The second change simply swaps hard values for variables with the same values and removes the unused declaration, so only needs basic testing to show that it's been written correctly (it's easy to mis-type variable names).
Cross CMS testing¶
Since the Github Jenkins jobs began to output demos as Standalone CiviCRM the expectation is that changes work in Standalone. There's no documented requirement that UI changes are checked on multiple CMSs, because most changes work the same across all CMS, and it would considerably slow the process down. However it can be useful to use a different local dev environment to Standalone to make sure you test on two different environments.
Things to look out for: - WordPress doesn't have dark mode, and has quite a lot of custom CSS for base HTML elements that interact with River. - Some admin CMS themes, e.g. Drupal's Claro, are quite opinionated and target base HTML elements, such as making table rows extra tall. There are overrides in place for these, but there might be contexts that haven't been spotted yet.

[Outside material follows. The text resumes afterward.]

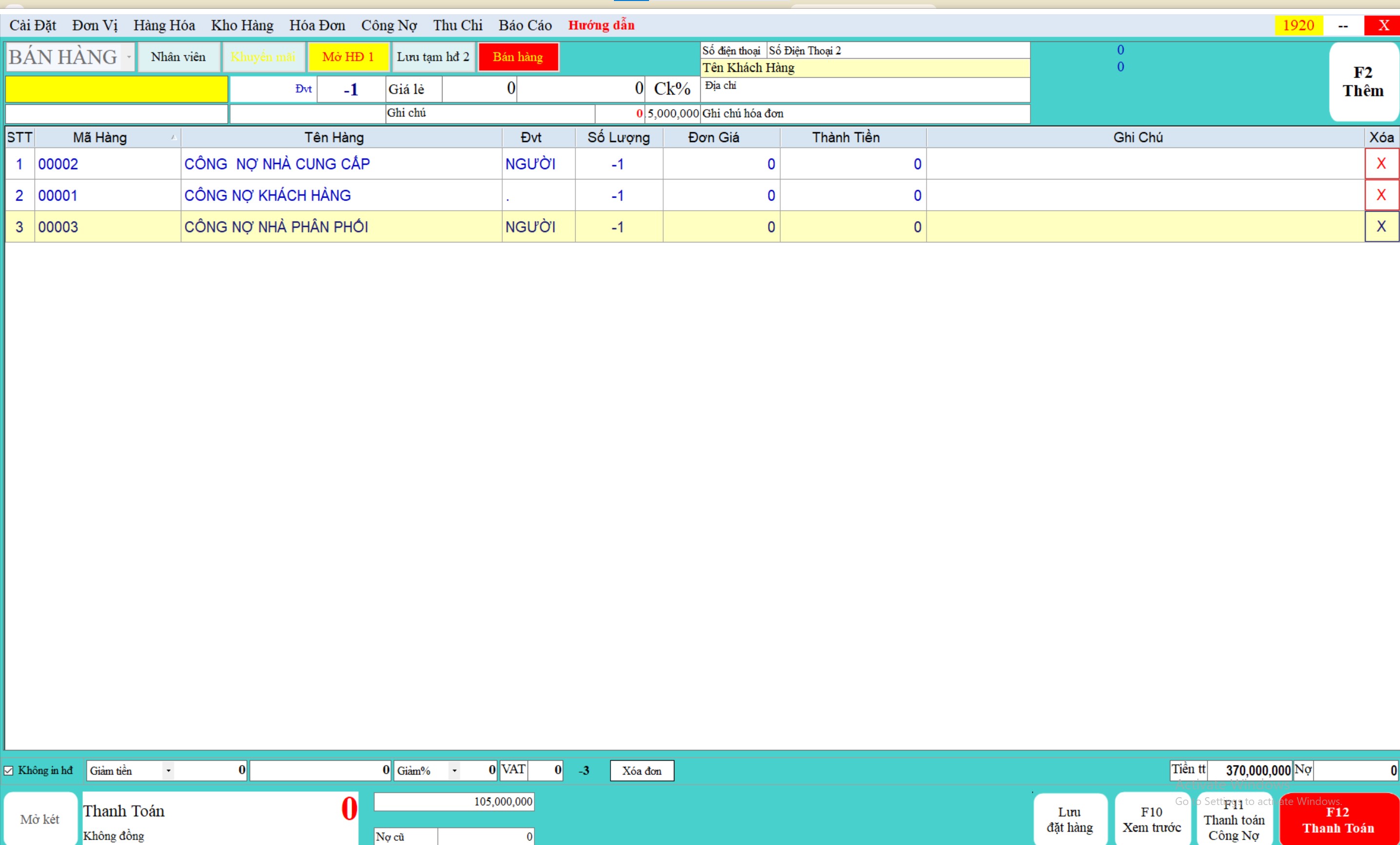The image size is (1400, 845).
Task: Remove the CÔNG NỢ KHÁCH HÀNG row
Action: click(x=1380, y=195)
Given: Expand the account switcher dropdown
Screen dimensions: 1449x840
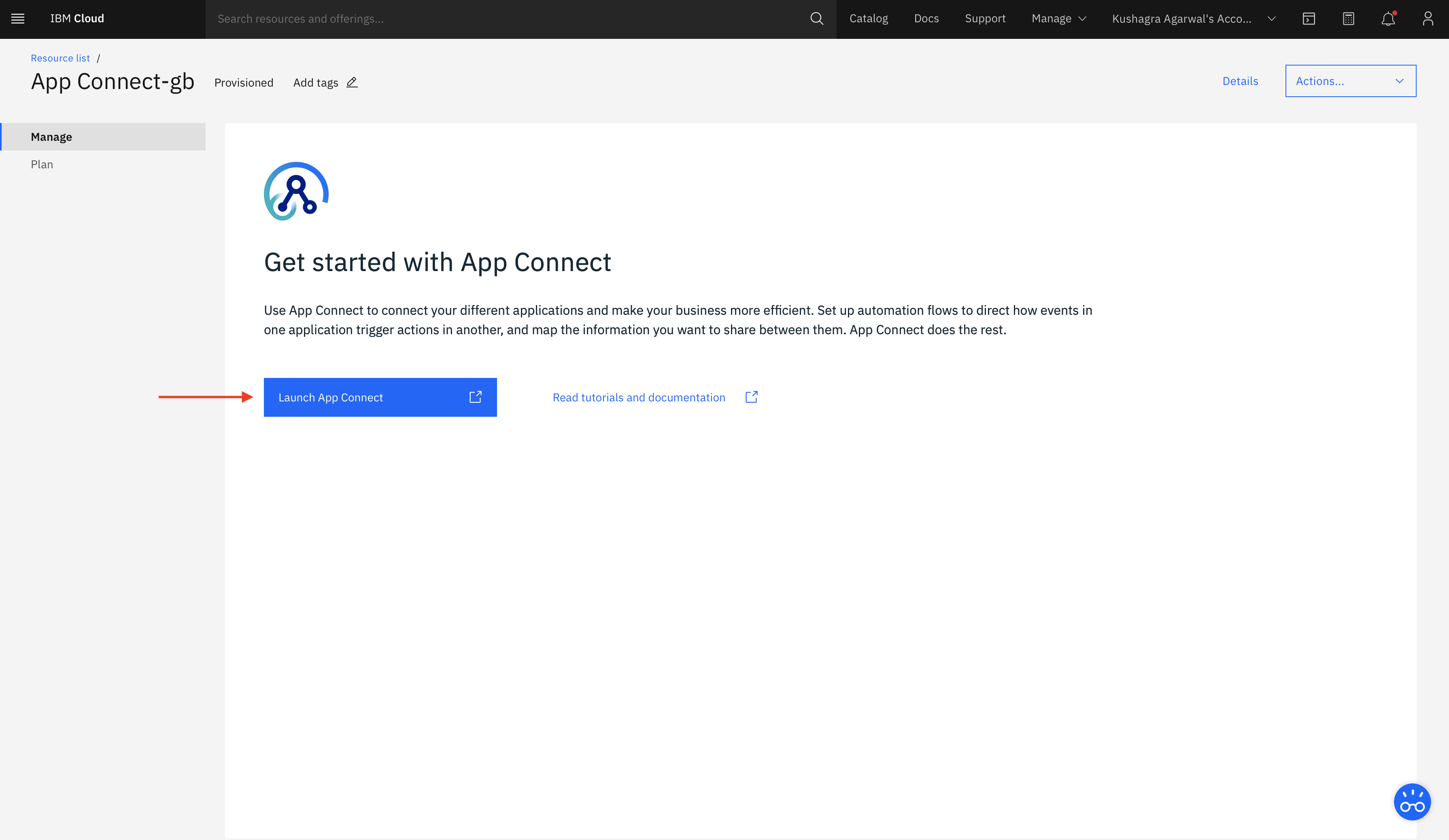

For new CSS, use Baseline: Widely Available
The CSS specification is being regularly updated with new features. To ensure a reliable level of browser support CiviCRM has adopted the Baseline standard: new River CSS should be Baseline: Widely Available which means 30 months have passed since the feature was first available in all browsers. This policy was decided after River's release, as a result it is only fully compliant with this policy from June 2026, because of the use of :has. Streams and Extensions are obviously free to use whatever period of time they wish, but a minimum of Baseline: Newly Available is suggested.